> **INSTRUCTIONS FOR THE TASK**: Copy the records below, from the line containing "Image resolution: width=1024" through the last line; leave out pictures.

> **EXERCISE MATERIALS**:
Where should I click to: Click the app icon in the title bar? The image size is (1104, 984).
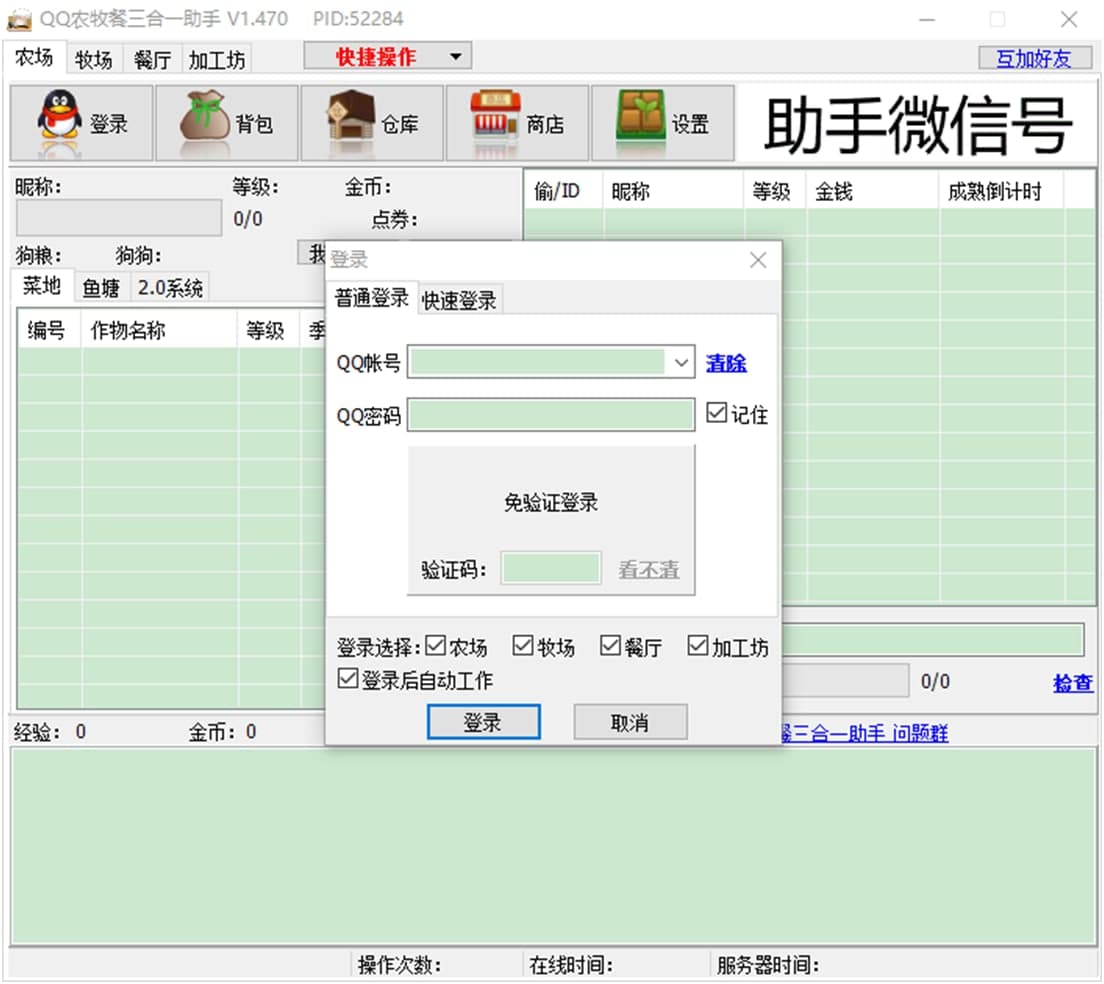pos(22,18)
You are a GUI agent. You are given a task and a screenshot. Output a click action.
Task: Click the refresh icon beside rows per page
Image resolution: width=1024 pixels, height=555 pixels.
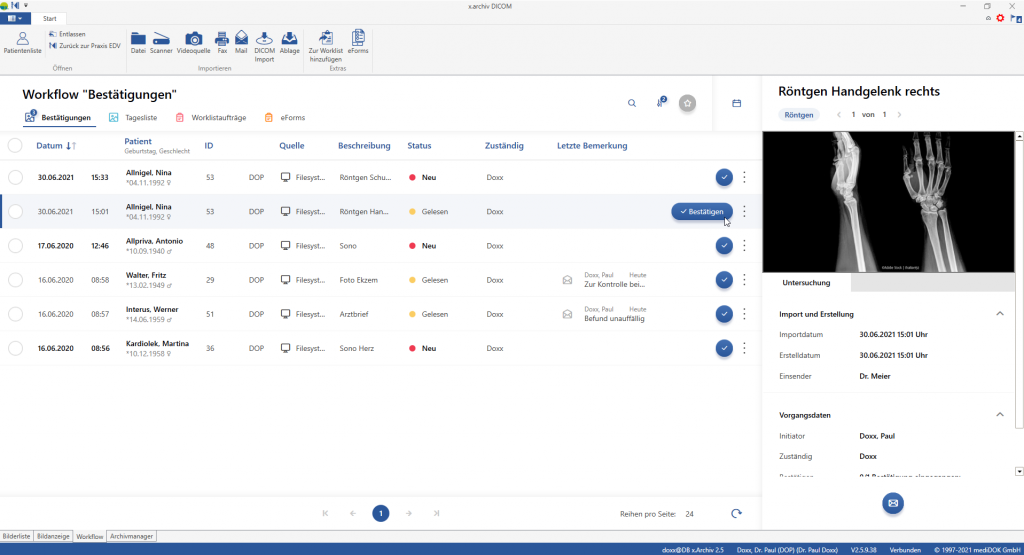click(x=737, y=513)
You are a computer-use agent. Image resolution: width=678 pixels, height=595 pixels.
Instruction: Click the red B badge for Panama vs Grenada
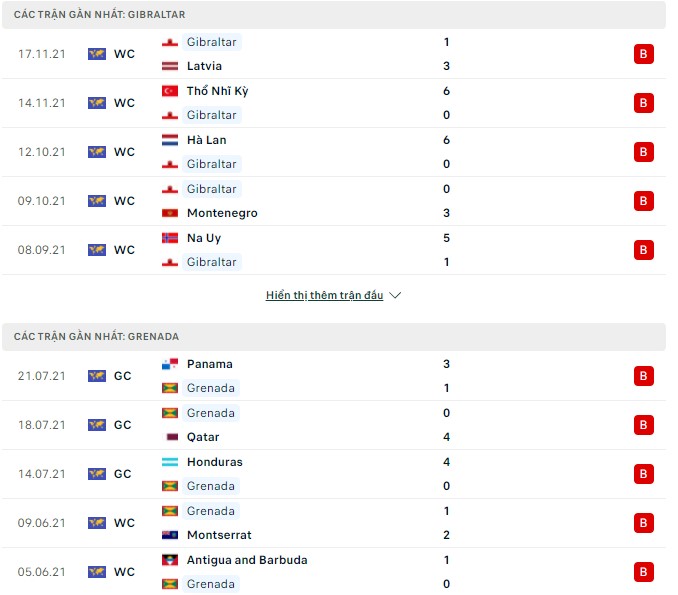(x=643, y=376)
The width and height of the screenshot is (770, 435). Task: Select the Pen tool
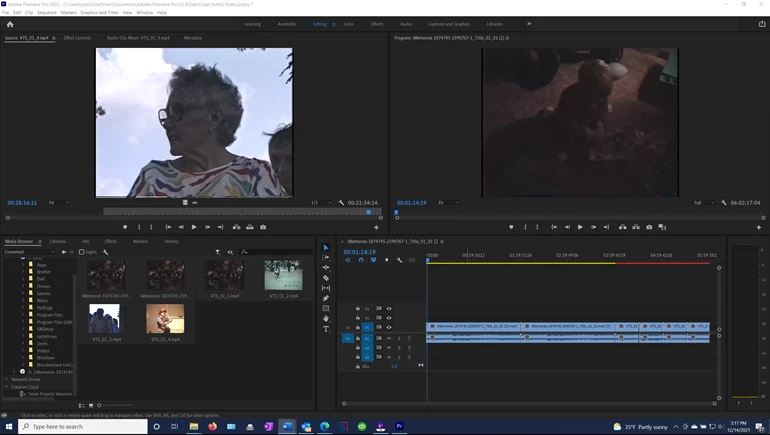[326, 298]
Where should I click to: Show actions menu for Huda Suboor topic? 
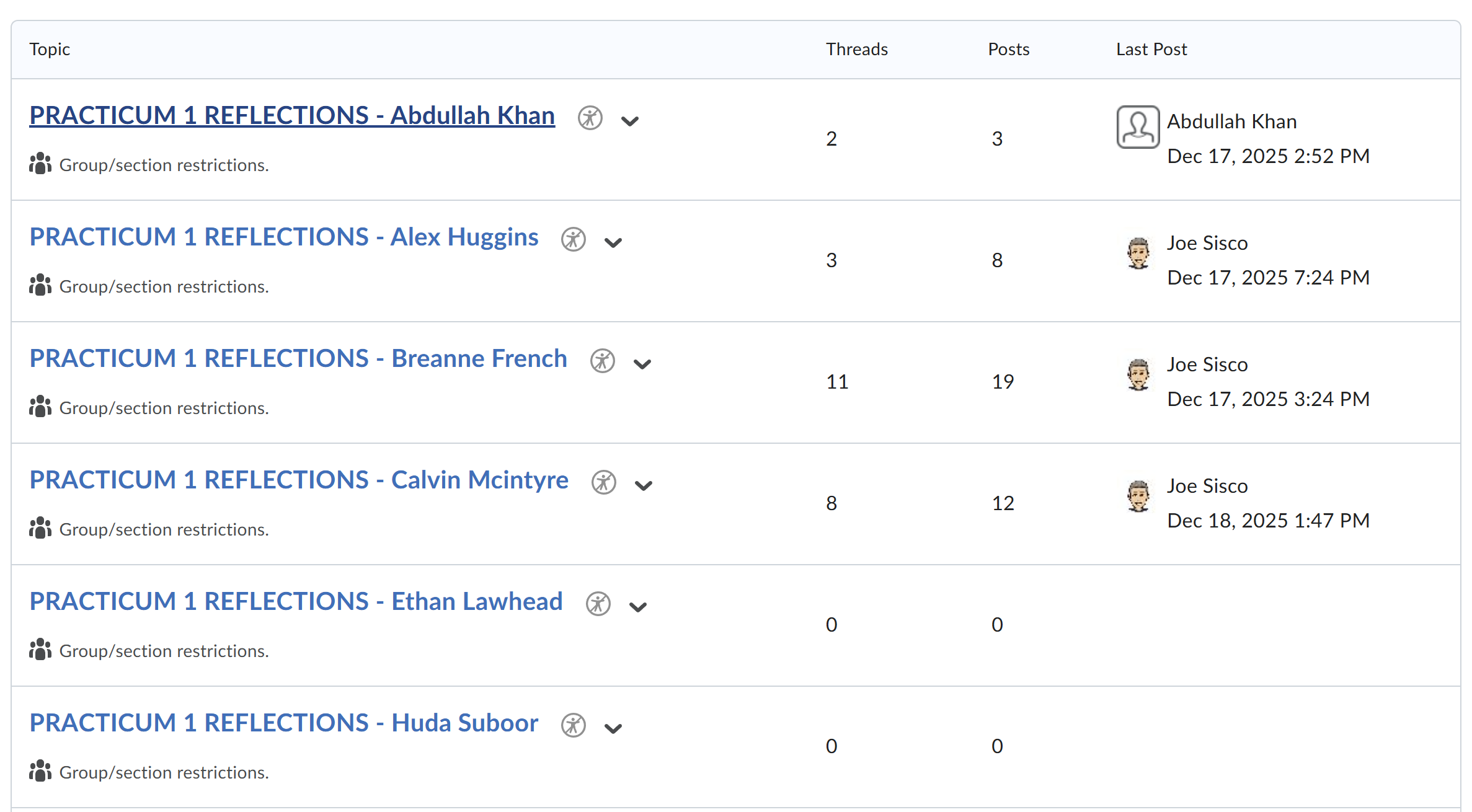tap(613, 728)
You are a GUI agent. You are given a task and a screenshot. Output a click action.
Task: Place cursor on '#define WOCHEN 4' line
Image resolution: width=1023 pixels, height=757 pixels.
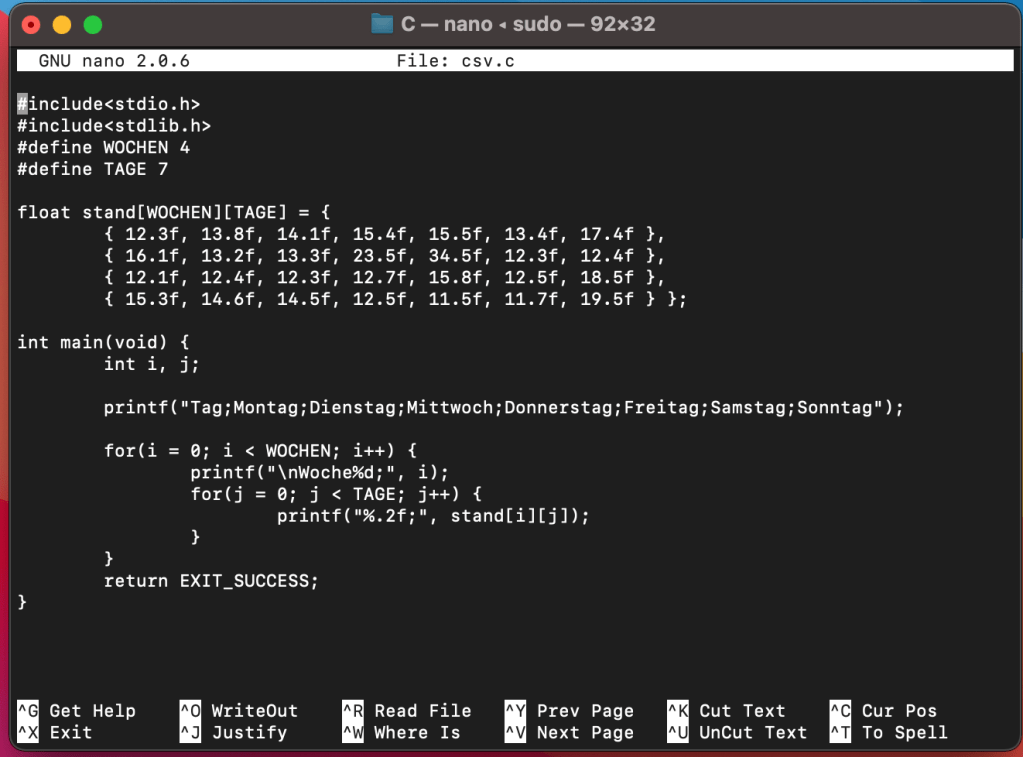tap(104, 147)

> **COMPLETED EXERCISE**:
Image resolution: width=1024 pixels, height=555 pixels.
click(x=737, y=513)
You are a computer-use agent. Image resolution: width=678 pixels, height=595 pixels.
Instruction: Click the red B badge for Panama vs Grenada
(x=643, y=376)
The width and height of the screenshot is (770, 435). Task: Select the Pen tool
[326, 298]
Where should I click to: Show actions menu for Huda Suboor topic? 
tap(613, 728)
You are a GUI agent. You are given a task and a screenshot. Output a click action.
Task: Place cursor on '#define WOCHEN 4' line
Image resolution: width=1023 pixels, height=757 pixels.
tap(104, 147)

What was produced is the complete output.